Hmm,thats the thing about history, the longer ago it happened, the more reasons & "hindsight" emerges. But like everyone here, I do agree that the Amiga died in its classic form when CBM died.
As to what exactly "killed",it off? There's a number of things which affected it in different ways.
A) CBM mismanagement. Very obvious. Despite CBM's presence & success in the days of the C64, the Amiga never really succeeded in the U.S as a gaming platform, although ironically it did seem to achieve professional recognition which it lacked elsewhere,though as Twistin' would attest,it was never because of good CBM support or management/marketing!
B)Lack of R & D. The original Amiga was & always will be remembered for being a remarkable landmark in powerful home computing,which spoke volumes for how long it lasted & took other platforms to catch up & pass it. But again,because CBM made the disasterous plunge into the IBM PC market just when that market first began to crash in price, the management just sat on their butts & refused to develop the Amiga. Despite the best efforts of their R&D teams they never received the support they deserved from upper management.
Unfortunately,by the time efforts on designs like the ill-fated AAA chipset & even the RISC developments started,there was no money left to see the projects completed.
Although the AGA development was an improvement, it was nowhere near as good as that was promised by the David Haynie led AAA project,(Or so we were always promised in the Computer magazines stories.)
I always regarded it a great shame that one idea I'd read of their future dev. plans were to converge the Amiga/PC & have a true multimedia multi O/S PC. Who knows,if they'd ever done it,we may not be debating here today...
And C) Sega & Nintendo. Once the 16bit consoles flooded the European markets with big marketing,cheap console prices & reduced piracy,it killed off the last Amiga stronghold in Europe where it was at it's best as a gaming machine with some great developers.
Though I do have some sympathy for CBM's agnst over how to "push" the machine. Unfortunately,it was a victim of it's own success. After all,on one hand you had a powerful true multitasking multimedia machine capable which existed before there ever was a "multimedia" machine/market out there, but on the other hand you had a top gaming computer that had jaw dropping titles like Shadow of the Beast,Lemmings, Defender of the Crown,Battle Chess,etc.

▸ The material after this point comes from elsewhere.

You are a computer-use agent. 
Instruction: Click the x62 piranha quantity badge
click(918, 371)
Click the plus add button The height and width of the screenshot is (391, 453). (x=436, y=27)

How do you market a machine that can be a "serious" business machine & yet be a gaming beast too?
The saddest thing to my mind is that the gaming industry has never been the same since the home computer market of your C64's Amiga's ST's etc. died. A lot of home-made development teams emerged with funny, original titles which you never see anymore in this 3D FPS market thats about today. Even sadder is that a lot of those same development teams/publishers died too.